Which lines of the entries below include "computer"? List them all.

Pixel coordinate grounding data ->
==========
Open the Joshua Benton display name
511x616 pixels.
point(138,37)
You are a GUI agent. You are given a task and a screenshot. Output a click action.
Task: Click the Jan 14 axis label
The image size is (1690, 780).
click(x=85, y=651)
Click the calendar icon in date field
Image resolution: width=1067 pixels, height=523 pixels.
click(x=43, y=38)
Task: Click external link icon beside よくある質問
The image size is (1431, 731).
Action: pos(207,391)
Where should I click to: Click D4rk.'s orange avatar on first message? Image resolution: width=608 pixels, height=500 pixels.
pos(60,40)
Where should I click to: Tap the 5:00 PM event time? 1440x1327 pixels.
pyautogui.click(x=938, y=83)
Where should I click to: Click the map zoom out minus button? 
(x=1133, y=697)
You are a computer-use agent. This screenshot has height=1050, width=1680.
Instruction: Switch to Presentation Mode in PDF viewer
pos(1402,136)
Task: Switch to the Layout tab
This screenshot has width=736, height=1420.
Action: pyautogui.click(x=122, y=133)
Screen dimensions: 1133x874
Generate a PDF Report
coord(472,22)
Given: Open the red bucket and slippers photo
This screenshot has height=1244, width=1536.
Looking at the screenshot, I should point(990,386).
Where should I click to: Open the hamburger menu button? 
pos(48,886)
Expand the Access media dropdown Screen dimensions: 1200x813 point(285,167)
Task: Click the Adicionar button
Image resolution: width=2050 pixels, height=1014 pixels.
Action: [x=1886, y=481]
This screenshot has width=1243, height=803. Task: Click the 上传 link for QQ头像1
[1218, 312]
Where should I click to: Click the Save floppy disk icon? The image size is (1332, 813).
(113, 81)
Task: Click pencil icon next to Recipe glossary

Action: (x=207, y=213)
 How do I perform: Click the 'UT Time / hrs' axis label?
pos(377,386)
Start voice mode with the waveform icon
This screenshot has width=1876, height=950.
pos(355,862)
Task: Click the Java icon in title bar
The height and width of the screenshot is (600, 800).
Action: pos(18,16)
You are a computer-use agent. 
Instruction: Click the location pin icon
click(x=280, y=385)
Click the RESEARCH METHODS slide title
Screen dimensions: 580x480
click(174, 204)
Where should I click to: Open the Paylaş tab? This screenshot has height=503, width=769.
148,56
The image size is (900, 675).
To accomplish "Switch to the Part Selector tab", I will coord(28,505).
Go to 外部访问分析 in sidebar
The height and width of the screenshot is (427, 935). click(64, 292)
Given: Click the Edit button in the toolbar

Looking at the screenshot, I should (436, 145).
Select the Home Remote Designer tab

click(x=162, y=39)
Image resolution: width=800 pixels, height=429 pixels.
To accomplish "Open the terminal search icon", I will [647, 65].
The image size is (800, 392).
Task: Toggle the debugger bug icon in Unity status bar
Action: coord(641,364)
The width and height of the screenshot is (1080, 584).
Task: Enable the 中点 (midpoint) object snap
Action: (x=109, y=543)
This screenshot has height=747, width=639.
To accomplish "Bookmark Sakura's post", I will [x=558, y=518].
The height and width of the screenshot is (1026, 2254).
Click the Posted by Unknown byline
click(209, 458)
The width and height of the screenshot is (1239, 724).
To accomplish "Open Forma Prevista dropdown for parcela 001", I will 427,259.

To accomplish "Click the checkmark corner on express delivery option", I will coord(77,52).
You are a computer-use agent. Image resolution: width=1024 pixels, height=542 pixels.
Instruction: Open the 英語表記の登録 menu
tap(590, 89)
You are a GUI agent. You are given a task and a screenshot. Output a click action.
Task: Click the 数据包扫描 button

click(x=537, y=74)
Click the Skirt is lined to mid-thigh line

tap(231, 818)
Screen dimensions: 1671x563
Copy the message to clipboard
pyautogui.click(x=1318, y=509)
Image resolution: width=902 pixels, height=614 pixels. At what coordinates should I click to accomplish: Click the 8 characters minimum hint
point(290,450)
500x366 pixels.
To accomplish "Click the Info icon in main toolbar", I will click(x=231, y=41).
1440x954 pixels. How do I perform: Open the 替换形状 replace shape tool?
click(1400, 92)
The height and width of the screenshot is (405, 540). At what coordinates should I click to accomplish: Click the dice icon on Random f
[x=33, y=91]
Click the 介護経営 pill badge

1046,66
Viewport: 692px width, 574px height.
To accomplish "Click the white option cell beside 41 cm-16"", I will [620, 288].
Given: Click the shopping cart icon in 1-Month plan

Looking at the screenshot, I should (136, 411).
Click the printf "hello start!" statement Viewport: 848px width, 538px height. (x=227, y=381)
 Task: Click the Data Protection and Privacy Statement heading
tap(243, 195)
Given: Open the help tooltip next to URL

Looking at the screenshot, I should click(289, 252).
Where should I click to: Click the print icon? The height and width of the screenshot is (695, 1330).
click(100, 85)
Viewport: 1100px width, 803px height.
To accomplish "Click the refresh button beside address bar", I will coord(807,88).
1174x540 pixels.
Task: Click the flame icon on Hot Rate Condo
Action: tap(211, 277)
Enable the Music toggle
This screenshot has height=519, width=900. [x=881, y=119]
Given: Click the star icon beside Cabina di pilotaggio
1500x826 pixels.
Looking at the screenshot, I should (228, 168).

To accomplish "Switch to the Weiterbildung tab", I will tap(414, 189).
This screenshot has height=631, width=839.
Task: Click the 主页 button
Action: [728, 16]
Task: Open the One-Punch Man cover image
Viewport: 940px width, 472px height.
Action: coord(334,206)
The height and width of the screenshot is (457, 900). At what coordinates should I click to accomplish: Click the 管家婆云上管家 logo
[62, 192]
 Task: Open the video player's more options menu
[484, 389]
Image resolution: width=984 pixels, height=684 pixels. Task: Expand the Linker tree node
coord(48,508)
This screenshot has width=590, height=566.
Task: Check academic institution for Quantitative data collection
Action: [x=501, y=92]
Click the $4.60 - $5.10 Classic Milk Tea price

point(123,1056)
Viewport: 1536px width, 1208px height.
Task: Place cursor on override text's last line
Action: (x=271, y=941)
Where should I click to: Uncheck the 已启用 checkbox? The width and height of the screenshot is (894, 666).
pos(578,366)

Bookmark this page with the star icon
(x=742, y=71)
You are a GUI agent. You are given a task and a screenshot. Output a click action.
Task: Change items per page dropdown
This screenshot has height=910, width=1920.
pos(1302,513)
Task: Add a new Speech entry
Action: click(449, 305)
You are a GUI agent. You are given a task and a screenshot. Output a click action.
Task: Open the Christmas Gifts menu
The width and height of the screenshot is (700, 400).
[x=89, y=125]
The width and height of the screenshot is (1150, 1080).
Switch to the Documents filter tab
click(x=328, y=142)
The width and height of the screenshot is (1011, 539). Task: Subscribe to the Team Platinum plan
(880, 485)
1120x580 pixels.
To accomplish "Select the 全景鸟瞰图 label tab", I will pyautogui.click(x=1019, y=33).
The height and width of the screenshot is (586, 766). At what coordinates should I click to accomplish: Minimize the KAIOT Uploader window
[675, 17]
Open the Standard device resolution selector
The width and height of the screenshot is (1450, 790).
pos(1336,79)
==========
Answer to the exercise ->
You are a computer-use agent. This screenshot has height=1050, width=1680.
You are a computer-use agent. 
You are a computer-use agent. Image resolution: width=1024 pixels, height=542 pixels.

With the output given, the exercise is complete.